Understanding Git Terms
We want to make sure users are comfortable making mistakes in these new interfaces, so they feel confident trying new things and asking for help if something goes wrong. Git terminology is frequently not the most encouraging for this: merges are conflicts; tasks are issues; contribution is blame. Similarly, the enormous amount of jargon in the Git documentation can seem impenetrable.
Therefore, we do three things to make Git workflows more accessible when we introduce people to using Git individually.
First, we reduce the functionality of Git to simply committing and branching, and say most other tasks are just complex combinations of these. We give staff the motto “you really can’t break it”; and we ask them to phrase questions in terms of “what they want to do” rather than teaching a great deal of nonessential vocabulary. This provides the most basic onramp into using Git by managing the essential tasks locally in the Git client, GitKraken.
Introducing GitFlow to Economics Research
Our second step is teaching staff to collaborate using Git, by educating them on the following simplified mental model of GitFlow. We focus on relating Git concepts to task management ideas our teams are already familiar with.
The master branch is for executive-level tasks like completing a conference draft or submitting a manuscript.
The develop branch is for project-level tasks, like adding a new figure or table, or writing up a new chapter.
Since code tasks are not done at those levels, we don’t do new work on those branches. We use feature branches to organize the daily work of coding, and each commit should correspond to a sensible human task, like “Add controls to regressions in Table 1.”
Then we show them how pull requests are created and merged on GitHub.com by the person responsible for the higher-level task. The code tasks add up to a project task when a pull request is submitted, and the project tasks eventually add up to an executive task when we prepare a release.
You Don’t Have to be a Computer Scientist to Use Git
The majority of our team members lack computer-science backgrounds; they are mostly highly-trained econometricians, statisticians, survey specialists, or have other backgrounds. The statistical programming tools our teams use on a day-to-day basis do not work like modern webapps or even like regular compiled languages, so code itself is not yet thought of as a primary product. Instead, they tend to hew closer to interactive and scripting languages, and therefore, staff think in terms of what they are trying to do with their code rather than in terms of what they are trying to make.

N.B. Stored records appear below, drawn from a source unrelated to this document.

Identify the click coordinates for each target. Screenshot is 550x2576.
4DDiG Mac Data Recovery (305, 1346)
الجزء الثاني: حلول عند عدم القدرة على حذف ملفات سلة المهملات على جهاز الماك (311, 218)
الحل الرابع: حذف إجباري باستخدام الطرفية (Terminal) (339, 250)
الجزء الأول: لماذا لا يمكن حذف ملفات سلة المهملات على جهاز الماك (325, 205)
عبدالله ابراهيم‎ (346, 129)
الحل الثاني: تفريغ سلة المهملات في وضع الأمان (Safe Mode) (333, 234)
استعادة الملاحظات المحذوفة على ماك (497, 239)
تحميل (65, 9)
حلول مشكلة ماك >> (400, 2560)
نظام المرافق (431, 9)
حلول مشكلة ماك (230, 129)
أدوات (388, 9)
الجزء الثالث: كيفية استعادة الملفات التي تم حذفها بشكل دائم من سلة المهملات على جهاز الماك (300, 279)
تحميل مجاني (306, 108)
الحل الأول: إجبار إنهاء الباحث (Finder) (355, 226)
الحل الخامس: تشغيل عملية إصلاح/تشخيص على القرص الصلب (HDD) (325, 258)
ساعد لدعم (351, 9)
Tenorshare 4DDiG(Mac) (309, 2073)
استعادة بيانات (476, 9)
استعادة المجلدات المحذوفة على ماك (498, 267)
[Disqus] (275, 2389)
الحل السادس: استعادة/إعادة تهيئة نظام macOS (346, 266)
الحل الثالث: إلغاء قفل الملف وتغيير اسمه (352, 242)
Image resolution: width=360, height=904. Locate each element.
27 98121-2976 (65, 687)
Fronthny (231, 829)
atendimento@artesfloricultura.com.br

This model makes that relationship relatively clear, and in doing so provides intuition for some of the most essential technical questions of using Git in practice: “When should I commit?” and “When should I branch and merge?” The answer we used to give was something not much better than “not too often and not too rarely,” but now the answer is more like “when the corresponding task is done,” and this seems to make sense.

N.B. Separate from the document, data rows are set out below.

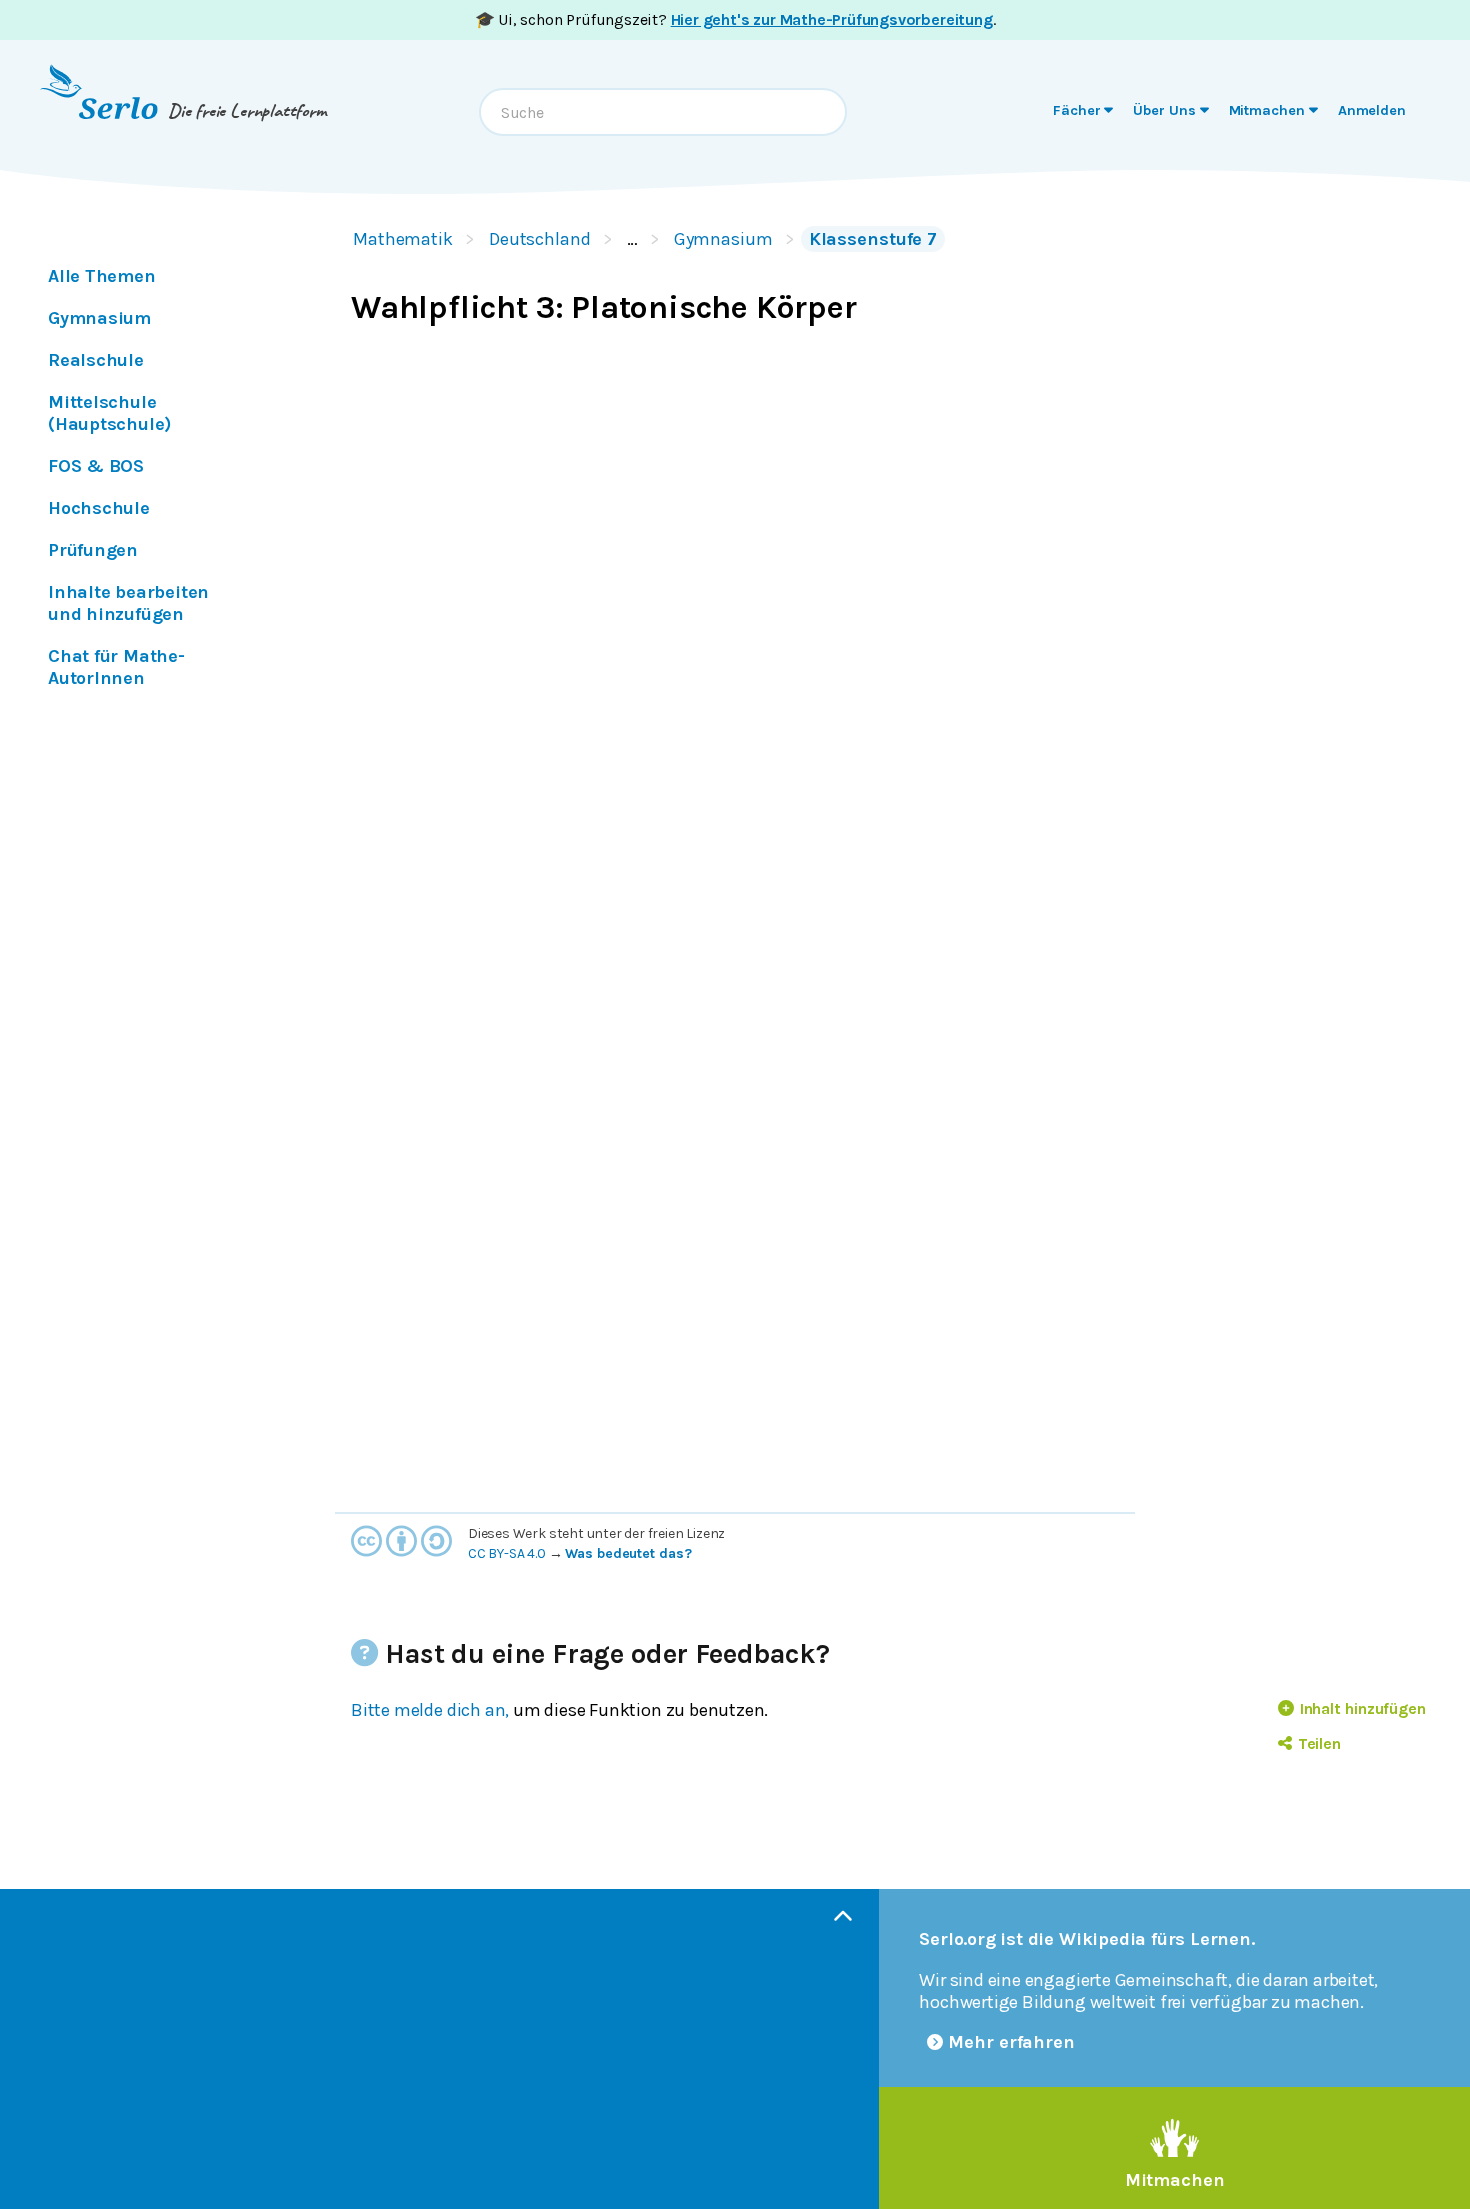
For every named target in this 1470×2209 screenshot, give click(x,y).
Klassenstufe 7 (873, 239)
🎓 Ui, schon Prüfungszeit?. (735, 19)
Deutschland (540, 239)
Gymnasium (723, 239)
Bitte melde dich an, (430, 1710)
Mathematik (403, 239)
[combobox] (663, 112)
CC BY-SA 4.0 (507, 1553)
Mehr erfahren (1011, 2042)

This also makes it much easier to introduce people to task management in GitHub and GitKraken Glo Boards, since issues can be directly connected to feature branches, and resolutions of the tasks they contain can be directly connected to individual commits.
Checkout GitKraken Glo Boards for task and issue tracking today!

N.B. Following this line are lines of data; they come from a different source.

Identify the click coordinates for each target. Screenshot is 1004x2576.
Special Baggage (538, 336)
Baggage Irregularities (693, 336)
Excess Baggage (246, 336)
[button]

Task tracking and code review are two of the main processes we have been able to introduce to our teams without development backgrounds, particularly when senior and managerial staff are often those with the least detailed familiarity of the code base on a given project.
For us at the World Bank Group’s Development Impact Evaluations team, the task-centric method provides a language and an interface for linking code to research analysis work in a way that is relatively easier to understand than, well, this article on distributed workflows; and we hope that this method can be useful to others as well!
DISCLAIMER: The findings, interpretations, and conclusions expressed here are those of the authors alone and do not necessarily represent the views of the World Bank, its executive directors, or the governments they represent.